Pandemia, crisis y la complicidad del que calla

Es realmente sorprendente que en medio de la situación que enfrentamos por la crisis sanitaria, social, económica y política impere el silencio de instituciones que bien deberían estar promoviendo el diálogo y generando análisis crítico sobre la situación.

En palabras del filosofo y jurista francés, Montesquieu, no hay peor tiranía que la que se ejerce a la sombra de las leyes y bajo el calor de la justicia.

Es realmente sorprendente que en medio de la situación que enfrentamos por la crisis sanitaria, social, económica y política impere el silencio de instituciones que bien deberían estar promoviendo el diálogo y generando análisis crítico sobre la situación.

En situaciones de crisis, en donde la institucionalidad democrática se ha visto también minada, es necesario tomar el timón, trabajar en equipo y llevar a la acción propuestas consensuadas y validadas desde diferentes escenarios y perspectivas sociales.

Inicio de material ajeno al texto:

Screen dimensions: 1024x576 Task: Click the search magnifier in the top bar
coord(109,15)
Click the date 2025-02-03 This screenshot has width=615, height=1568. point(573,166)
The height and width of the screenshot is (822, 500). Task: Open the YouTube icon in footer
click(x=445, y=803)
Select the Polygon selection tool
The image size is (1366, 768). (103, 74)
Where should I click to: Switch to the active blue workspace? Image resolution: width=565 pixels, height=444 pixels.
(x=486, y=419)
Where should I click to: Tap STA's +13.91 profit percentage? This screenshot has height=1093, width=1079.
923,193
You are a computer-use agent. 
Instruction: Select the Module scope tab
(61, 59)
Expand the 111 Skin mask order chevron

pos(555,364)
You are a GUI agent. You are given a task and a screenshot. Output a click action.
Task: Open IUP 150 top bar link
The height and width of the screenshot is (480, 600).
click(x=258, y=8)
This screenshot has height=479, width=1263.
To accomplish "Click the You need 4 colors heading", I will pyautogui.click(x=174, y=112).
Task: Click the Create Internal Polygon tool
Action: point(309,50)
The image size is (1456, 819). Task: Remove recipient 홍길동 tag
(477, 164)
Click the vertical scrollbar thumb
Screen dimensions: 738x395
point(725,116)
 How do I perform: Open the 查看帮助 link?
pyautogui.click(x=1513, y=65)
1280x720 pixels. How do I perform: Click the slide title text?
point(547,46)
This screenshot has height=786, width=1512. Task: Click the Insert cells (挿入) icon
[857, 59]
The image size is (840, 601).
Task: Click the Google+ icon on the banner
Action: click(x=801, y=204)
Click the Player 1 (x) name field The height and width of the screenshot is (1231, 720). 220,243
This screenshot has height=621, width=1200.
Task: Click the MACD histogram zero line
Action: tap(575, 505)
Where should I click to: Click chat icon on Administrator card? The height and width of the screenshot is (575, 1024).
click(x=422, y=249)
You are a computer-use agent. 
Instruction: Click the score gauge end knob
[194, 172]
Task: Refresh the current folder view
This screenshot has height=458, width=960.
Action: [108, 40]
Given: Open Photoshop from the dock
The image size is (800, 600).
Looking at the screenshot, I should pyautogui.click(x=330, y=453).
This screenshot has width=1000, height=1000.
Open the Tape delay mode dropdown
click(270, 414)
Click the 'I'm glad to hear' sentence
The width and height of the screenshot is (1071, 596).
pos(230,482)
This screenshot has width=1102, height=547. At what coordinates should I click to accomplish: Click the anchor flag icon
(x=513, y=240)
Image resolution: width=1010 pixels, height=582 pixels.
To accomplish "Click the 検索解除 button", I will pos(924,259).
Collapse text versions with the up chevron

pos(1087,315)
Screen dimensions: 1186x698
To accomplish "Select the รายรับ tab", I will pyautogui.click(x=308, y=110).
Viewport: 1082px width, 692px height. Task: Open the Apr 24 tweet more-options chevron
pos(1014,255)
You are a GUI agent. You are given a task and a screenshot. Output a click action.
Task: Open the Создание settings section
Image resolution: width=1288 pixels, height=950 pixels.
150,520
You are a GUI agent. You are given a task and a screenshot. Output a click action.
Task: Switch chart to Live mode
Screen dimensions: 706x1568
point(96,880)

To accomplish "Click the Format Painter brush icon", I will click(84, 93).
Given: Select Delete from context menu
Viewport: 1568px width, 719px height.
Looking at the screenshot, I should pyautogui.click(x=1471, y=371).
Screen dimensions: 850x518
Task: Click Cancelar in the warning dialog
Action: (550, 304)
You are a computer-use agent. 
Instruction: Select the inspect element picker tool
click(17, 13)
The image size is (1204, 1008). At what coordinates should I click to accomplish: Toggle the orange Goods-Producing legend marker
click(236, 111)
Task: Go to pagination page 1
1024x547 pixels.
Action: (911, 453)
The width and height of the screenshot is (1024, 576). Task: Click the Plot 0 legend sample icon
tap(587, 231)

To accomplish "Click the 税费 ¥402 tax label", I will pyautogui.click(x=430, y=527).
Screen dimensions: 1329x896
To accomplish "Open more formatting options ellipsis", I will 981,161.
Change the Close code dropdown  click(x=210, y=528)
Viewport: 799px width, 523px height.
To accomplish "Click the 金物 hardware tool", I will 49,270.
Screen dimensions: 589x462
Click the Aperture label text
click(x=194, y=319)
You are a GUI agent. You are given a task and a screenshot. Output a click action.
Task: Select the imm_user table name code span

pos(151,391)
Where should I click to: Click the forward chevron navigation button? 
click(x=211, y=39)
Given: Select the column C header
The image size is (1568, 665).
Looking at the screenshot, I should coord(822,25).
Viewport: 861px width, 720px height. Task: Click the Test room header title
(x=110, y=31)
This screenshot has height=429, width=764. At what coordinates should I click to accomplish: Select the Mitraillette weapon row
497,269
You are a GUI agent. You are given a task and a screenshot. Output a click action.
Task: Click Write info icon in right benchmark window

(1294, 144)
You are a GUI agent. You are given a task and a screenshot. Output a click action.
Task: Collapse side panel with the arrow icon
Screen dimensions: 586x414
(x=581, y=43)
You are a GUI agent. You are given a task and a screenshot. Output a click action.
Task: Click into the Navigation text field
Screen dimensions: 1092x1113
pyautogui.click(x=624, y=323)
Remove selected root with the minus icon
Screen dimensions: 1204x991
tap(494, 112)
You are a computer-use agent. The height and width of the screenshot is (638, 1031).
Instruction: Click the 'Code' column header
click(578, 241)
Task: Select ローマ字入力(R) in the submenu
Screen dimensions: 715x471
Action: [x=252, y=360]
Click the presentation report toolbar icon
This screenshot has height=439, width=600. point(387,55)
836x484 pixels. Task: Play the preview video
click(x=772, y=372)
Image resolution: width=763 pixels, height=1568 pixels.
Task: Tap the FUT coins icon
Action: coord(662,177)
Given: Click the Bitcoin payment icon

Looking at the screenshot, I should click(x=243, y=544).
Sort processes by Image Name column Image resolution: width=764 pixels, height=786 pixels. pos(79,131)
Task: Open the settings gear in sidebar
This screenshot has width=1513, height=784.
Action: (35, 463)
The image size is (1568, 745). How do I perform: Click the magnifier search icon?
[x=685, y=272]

Alabo los avances en investigación y equipo que la Universidad de Costa Rica y otras universidades públicas, han hecho públicas como aporte y respuesta a la crisis sanitaria, pero que pasa en otros ámbitos, por ejemplo, político, sociológico e incluso psicológico.

Una de las mejores universidades de Latinoamérica, enmudecida en momentos de crisis.

Hoja de ruta

Extraño la beligerancia y la voz de la Universidad de Costa Rica y sus académicos en momentos como este, donde no sólo, se requiere mayor control y fiscalización política sino también una hoja de ruta que a falta de liderazgo político en este gobierno, podrían aportar los profesionales y académicos de la Universidad.

Para nadie es un secreto que una de las debilidades más grandes de la Administración Alvarado es la gestión de la economía y estudios de la misma universidad tienen claro el tamaño del mercado informal y su impacto en la sociedad costarricense.

Por otra parte, es alarmante la situación de las micro, pequeñas y medianas empresas en el país; que por cierto son parte del sector privado que tanto se sataniza desde el sector público y están en un chapoteo desesperado, tratando de sobrevivir. A esos empresarios y emprendedores nacionales, necesitamos darles respuestas y alternativas.

Ordenar la casa

Bajo el calor de la justicia, que viene a imponer las medidas para enfrentar la pandemia; no podemos olvidar que el COVID19 cayó como un huracán en medio de elecciones en la rectoría y en un ambiente crítico en el país, tasa de desempleo histórico, cuestionamientos al Gobierno por la Unidad Presidencial de Análisis de Datos -UPAD-, debilidad en la credibilidad institucional y una fragmentación social de la cual no nos recuperamos como sociedad desde el último proceso electoral.

La experiencia en las elecciones 2020, deja no sólo un mal recuerdo sino una burla a toda la juventud que creyó en ese grupito nefasto que decía trabajar por Costa Rica, por ser más bien el trampolín de algunos corruptos que sin tener la capacidad de gestión asumieron cargos de manera irresponsable sin tener los atestados, ni la experiencia que correspondía.

La sociedad costarricense está necesitada de respuestas, de señales que permitan promover el diálogo, de mediadores hábiles y críticos que sin temor pongan los puntos sobre las íes, y cuestionen la gestión institucional y política en el país.

Lamentablemente los Diputados ya tienen su mirada en las elecciones 2022, por lo que la propuesta es convocar a un grupo apolítico a trabajar con ahínco y dedicación en propuestas realistas sin intereses a optar por puestos de poder.

Capital humano sobra en el país, sobra el talento para generar propuestas y una discusión responsable, que desenmascare quienes en este momento no tienen como prioridad el bienestar social y económico de la sociedad y quieran beneficiarse del debilitamiento de las instituciones democráticas y del sistema que nos ha permitido tener un respiro y surfear esta crisis.

La Universidad de Costa Rica tiene mucho que ofrecer y la posibilidad de ordenar la casa, enviando un fuerte mensaje a la sociedad costarricense de su liderazgo y su compromiso en situaciones de crisis cómo esta y sobre todo dejando callados a politiquillos de turno que quieren desmantelar la educación pública por intereses privados.

El aporte y capacidad está en la Universidad. Es hora de ordenar la casa, alzar la voz con firmeza y hacer propuestas responsables que articulen y fortalezcan la relación entre actores sociales, políticos y económicos.